Sigg: Mahjong ist ein chinesisches Brettspiel, das reicht bis in die Ming-Dynastie zurück, heute spielt man es über Internet. In diesem Sinne ist es ein Blick weit zurück und zugleich ins digitale Zeitalter.

Es ist ein Spiel, in dem 144 Steine kombiniert werden. So verstehe ich auch die Sammlung: als Material, das man beliebig zusammensetzen kann, zum Beispiel so, wie es die Salzburger Kuratoren machen. Man kann auch andere Gedanken aufnehmen, andere Fäden spinnen. Auch in diesem Sinne ist die Ausstellung eine Analogie auf das Spiel.

Bilder Mao Zedongs werden zu politischer Popart verarbeitet. Welche Zeit umspannt Ihre Sammlung, was ist das älteste Werk?

Sigg: Je nachdem, wie man es anschaut. Die ältesten Stücke sind in der Installation von Ai Wei Wei, das sind 108 Vasen aus der Zeit von 1500 bis 2500 vor Christus. Die ist unglaublich kühn. Etwa ein Viertel dieser Vasen ist mit weißer Industriefarbe übertüncht und zerstört. Da prallt die uralte chinesische Tradition mit der neuen Industriewelt zusammen. Die Installation selbst ist allerdings aus 2003.
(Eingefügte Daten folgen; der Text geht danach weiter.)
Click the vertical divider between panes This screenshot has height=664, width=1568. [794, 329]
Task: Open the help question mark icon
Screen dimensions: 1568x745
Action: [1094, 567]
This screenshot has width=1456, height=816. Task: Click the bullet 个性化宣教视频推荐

Die ältesten Arbeiten sind Bilder und Plakate aus den 60er und 70er Jahren. Diese Bilder des sozialistischen Realismus sind eigentlich nicht zeitgenössische Kunst, aber sie hängen hier, weil sie eine Ressource sind für die Gegenwartskünstler. All die Themen darin werden später abgearbeitet.
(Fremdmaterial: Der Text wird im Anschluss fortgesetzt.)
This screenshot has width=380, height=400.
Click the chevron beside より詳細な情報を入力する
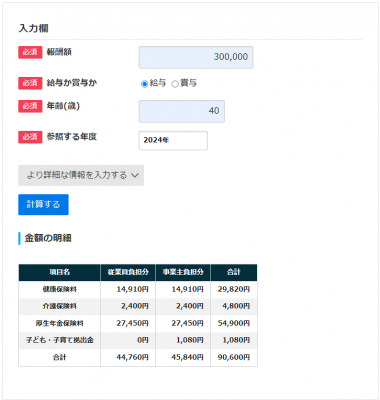(x=135, y=175)
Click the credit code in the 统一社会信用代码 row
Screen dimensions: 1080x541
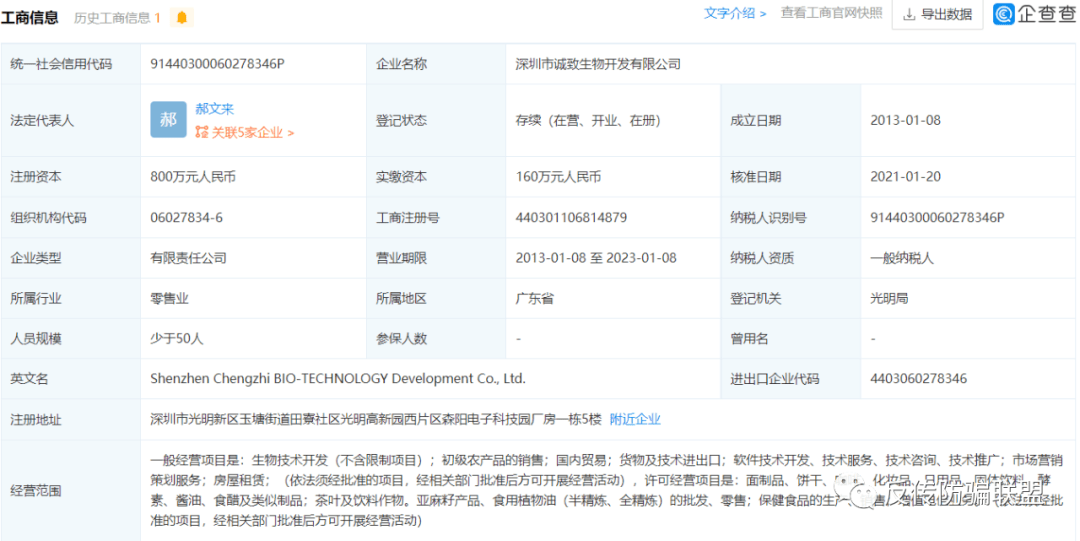(x=217, y=64)
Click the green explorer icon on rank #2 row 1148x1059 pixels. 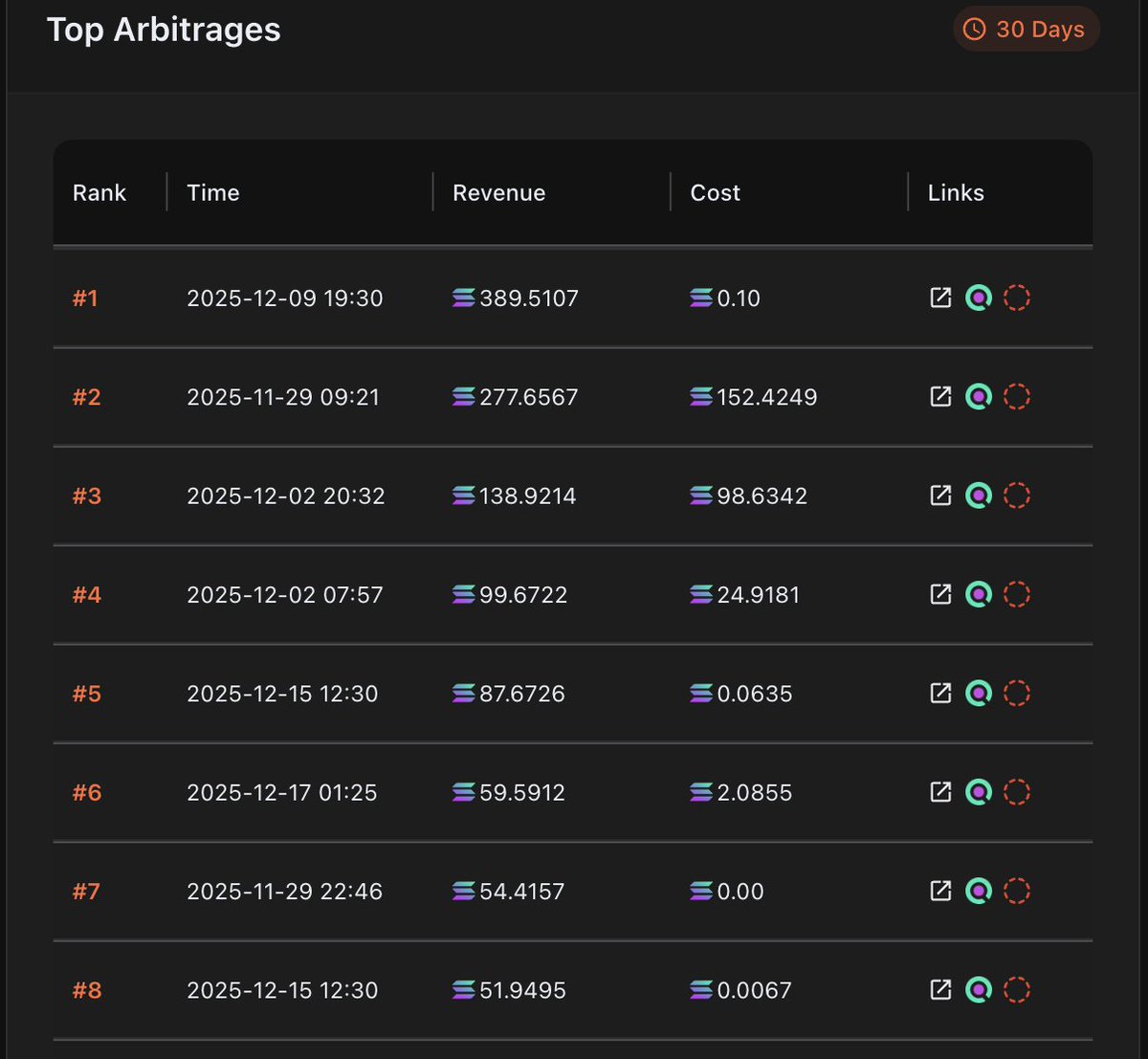979,396

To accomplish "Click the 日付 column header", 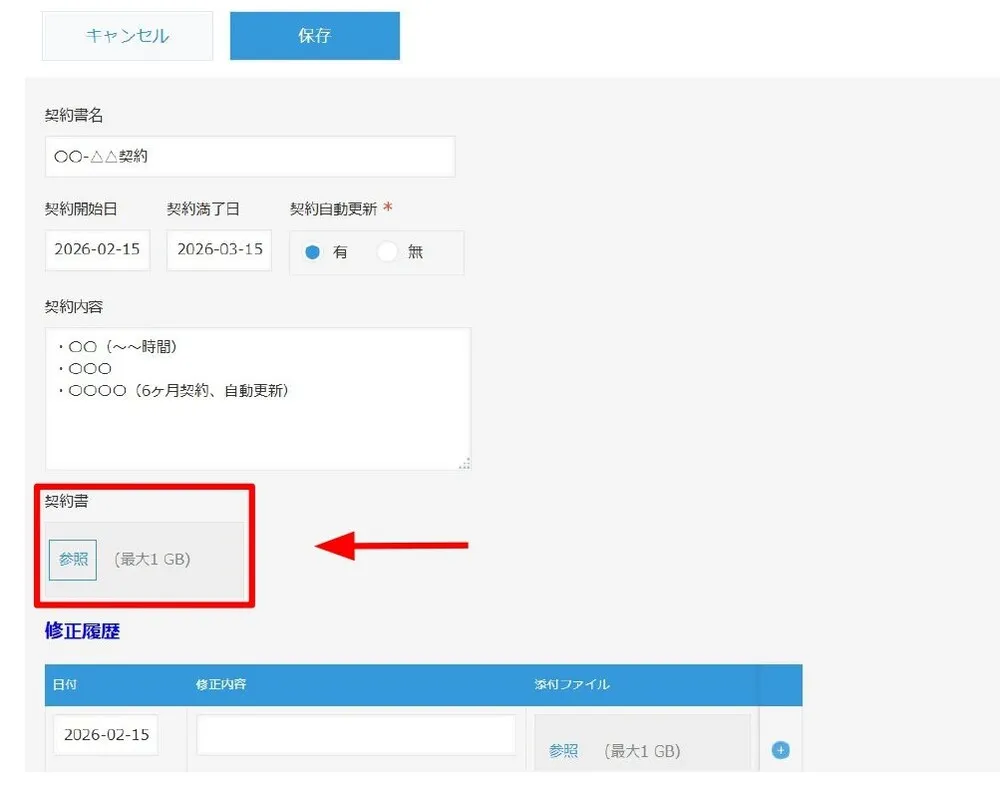I will point(68,685).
Welche Themen haben Künstler daraus übernommen?

Sigg: Zum Beispiel diese Bilder zu Mao, dafür gibt es einen eigenen Raum. Aber auch viele Helden, die da abgebildet sind, scheinen wieder auf - wenngleich als politische Popart, sie werden überhöht, ironisiert, verzerrt oder niedergemacht.

Was ist das neueste Kunstwerk?

Sigg: Es ist ein riesiges Bild mit vielen Kinderköpfen vor einem Hintergrund von Blau bis Bleich. Das Bild ist heuer fertig geworden. Es hängt im Stiegenhaus mit anderen Bildern, in denen die Suche von Menschen nach Werten, nach Spirituellem zu erkennen ist. China ist im Kommunismus und nun im Kapitalismus eine Gesellschaft ohne Werte geworden. Der Materialismus hat das ja alles weggeputzt.